We should feel for feckless Fergie

The Duchess of York is back in the news and back in trouble. Despite the humiliation of the cash-for

For those of you who have not had the time or inclination to catch up, Sarah Ferguson was filmed by the News of the World on 18 May offering a fake businessman access to Prince Andrew, who is a UK "trade envoy", for half a million quid. Oh Sarah, Sarah, the first rule of public life: don't trust Arab businessmen who wine you and offer you cash for indiscretions! In a hotel room! Where cameras can be hidden! Didn't the royal family teach you anything?

Didn't the royal family give you anything? For somebody who married royalty, Ferguson has been strangely socially immobile. She never quite looked the royal part, and now, if her extraordinary account of her finances is to be believed, she is living in a friend's house, off an income of £15,000 a year - a financial position that places her, according to the excellent report by the National Equality Panel in January this year, in the wealth category of an unemployed 16-to-24-year-old. Admittedly, the "friend" is the Duke of York, and her income some type of divorce payment rather than a benefits cheque, but in financial terms, the two are on a par. Except for that access.

The film is toe-curlingly awful, from the moment the duchess's eyes blink in excitement when $40,000 in cash is placed in front of her
to her admissions about her own financial circumstances - "I absolutely have not a pot to piss in" - and the naivety of the faux-businesslike conversation:

Sarah: And he [Andrew] says, "Let's play, we'll play" - as long as it's nothing to do with him . . . But you will be his friend. I will listen to the friendship talk between you two. And then I do it.
Reporter: OK.
Sarah: You two talk.
Reporter: Right.
Sarah: I listen.
Reporter: OK.
Sarah: Then I activate . . .

Starved out

This is not a monster, it's a child. And it's a child the royal family should have done more to protect. Instead, in 1996, they turfed her out with an income of £15,000 a year and permission to stay on in the matrimonial home. This is the mother of two children who are expected to be raised as princesses - just how did they expect her to do that on £15,000 a year? So the Duchess of York has been living off her children's trust funds: "My children pay for me." How humiliating, how awful. Presumably, now that the children have grown up, she doesn't officially have any entitlement to a safe place to live. Because Sarah Ferguson did what so many emotionally beaten-up, unequal, frightened wives do: she didn't play hard enough on the divorce.

Unlike Diana, who reportedly forced Prince Charles to sell his things and borrow from the Queen to meet her £17m divorce settlement, Sarah walked off with nothing because she wanted to remain on civil terms with the royal family. Well, not quite nothing: she walked off with two children she had to raise under the scrutiny of the world, amid the hostility of the media and most of the public, and with that royal tag hanging around her neck. Don't tell me she could have walked away from it; her children are fifth and sixth in line to the throne.

“I'm a complete aristocrat. Love that, don't you? I love it. It's tremendously fabulous." No, it's not, Sarah. It's awful. And they abused you. Even Andrew - especially Andrew, your "best friend" - left you with nothing, failing to ensure you gained even independence from "the firm". Lawyers call it "starving her out": the use by the man of unfair financial advantage at a time when a mother is under great stress, worrying about where her children will live, feeling her whole security and emotional worth under threat, and without a penny to her name, to get her to sign a divorce settlement that fails to leave her with adequate financial support.

### Material shown
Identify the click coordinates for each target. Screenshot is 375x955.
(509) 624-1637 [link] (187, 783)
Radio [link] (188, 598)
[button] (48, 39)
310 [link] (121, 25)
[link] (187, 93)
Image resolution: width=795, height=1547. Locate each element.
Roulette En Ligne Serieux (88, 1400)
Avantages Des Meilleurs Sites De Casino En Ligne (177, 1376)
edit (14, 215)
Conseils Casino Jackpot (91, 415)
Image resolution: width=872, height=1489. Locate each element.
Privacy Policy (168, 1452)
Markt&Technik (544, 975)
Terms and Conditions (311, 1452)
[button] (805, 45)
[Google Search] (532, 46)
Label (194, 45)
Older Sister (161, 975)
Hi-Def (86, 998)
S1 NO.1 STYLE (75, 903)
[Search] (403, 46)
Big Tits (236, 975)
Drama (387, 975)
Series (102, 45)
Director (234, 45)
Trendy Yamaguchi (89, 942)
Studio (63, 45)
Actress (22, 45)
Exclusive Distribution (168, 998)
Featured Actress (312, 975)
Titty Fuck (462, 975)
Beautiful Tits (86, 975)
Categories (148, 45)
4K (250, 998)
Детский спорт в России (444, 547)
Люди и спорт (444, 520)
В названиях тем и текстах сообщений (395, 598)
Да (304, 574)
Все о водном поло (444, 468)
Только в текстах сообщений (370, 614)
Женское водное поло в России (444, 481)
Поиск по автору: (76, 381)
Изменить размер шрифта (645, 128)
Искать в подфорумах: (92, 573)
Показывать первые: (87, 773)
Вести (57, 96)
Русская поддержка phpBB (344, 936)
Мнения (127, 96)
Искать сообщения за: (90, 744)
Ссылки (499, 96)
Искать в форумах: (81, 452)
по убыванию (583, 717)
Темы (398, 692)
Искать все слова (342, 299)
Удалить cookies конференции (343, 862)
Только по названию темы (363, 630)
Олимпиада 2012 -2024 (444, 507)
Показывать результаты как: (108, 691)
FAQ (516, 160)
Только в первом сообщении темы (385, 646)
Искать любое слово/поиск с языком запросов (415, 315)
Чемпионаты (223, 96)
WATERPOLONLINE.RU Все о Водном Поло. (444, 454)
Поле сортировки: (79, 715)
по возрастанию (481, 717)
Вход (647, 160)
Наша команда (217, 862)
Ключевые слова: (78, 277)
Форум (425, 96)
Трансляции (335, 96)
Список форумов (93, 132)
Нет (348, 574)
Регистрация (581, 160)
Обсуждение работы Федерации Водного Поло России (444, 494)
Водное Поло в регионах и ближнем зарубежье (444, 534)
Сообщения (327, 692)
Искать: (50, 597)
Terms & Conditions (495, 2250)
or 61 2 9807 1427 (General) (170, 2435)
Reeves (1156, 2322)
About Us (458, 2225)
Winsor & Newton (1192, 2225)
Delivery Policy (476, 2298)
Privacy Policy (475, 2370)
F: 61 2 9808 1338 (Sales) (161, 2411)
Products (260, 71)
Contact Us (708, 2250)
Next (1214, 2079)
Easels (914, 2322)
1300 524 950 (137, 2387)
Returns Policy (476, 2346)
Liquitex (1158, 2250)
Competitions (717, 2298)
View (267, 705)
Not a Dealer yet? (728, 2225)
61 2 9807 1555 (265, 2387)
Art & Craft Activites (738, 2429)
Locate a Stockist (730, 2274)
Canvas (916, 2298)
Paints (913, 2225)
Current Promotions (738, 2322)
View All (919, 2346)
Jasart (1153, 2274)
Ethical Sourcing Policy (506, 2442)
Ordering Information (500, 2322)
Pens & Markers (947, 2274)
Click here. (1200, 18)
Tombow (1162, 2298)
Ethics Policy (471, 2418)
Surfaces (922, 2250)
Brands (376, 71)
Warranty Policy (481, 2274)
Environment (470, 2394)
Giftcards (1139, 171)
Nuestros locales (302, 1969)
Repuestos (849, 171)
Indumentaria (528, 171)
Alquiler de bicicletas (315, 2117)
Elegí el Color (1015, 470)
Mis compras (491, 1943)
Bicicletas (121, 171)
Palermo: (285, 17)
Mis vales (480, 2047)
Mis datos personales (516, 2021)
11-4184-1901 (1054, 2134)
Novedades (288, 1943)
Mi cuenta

### Written request 1
In the piece on the Duchess of York, rewrite everything from "The Duchess of York is" down to "teach you anything?", putting "business envoy" in place of "trade envoy".
### Written request 2
From the listing, copy out everything from the line containing "1300 524 950 (137, 2387)" down to the line containing "Current Promotions (738, 2322)", both ends included.

### Full solution 1
The Duchess of York is back in the news and back in trouble. Despite the humiliation of the cash-for

For those of you who have not had the time or inclination to catch up, Sarah Ferguson was filmed by the News of the World on 18 May offering a fake businessman access to Prince Andrew, who is a UK "business envoy", for half a million quid. Oh Sarah, Sarah, the first rule of public life: don't trust Arab businessmen who wine you and offer you cash for indiscretions! In a hotel room! Where cameras can be hidden! Didn't the royal family teach you anything?

### Full solution 2
1300 524 950 (137, 2387)
Returns Policy (476, 2346)
Liquitex (1158, 2250)
Competitions (717, 2298)
View (267, 705)
Not a Dealer yet? (728, 2225)
61 2 9807 1555 (265, 2387)
Art & Craft Activites (738, 2429)
Locate a Stockist (730, 2274)
Canvas (916, 2298)
Paints (913, 2225)
Current Promotions (738, 2322)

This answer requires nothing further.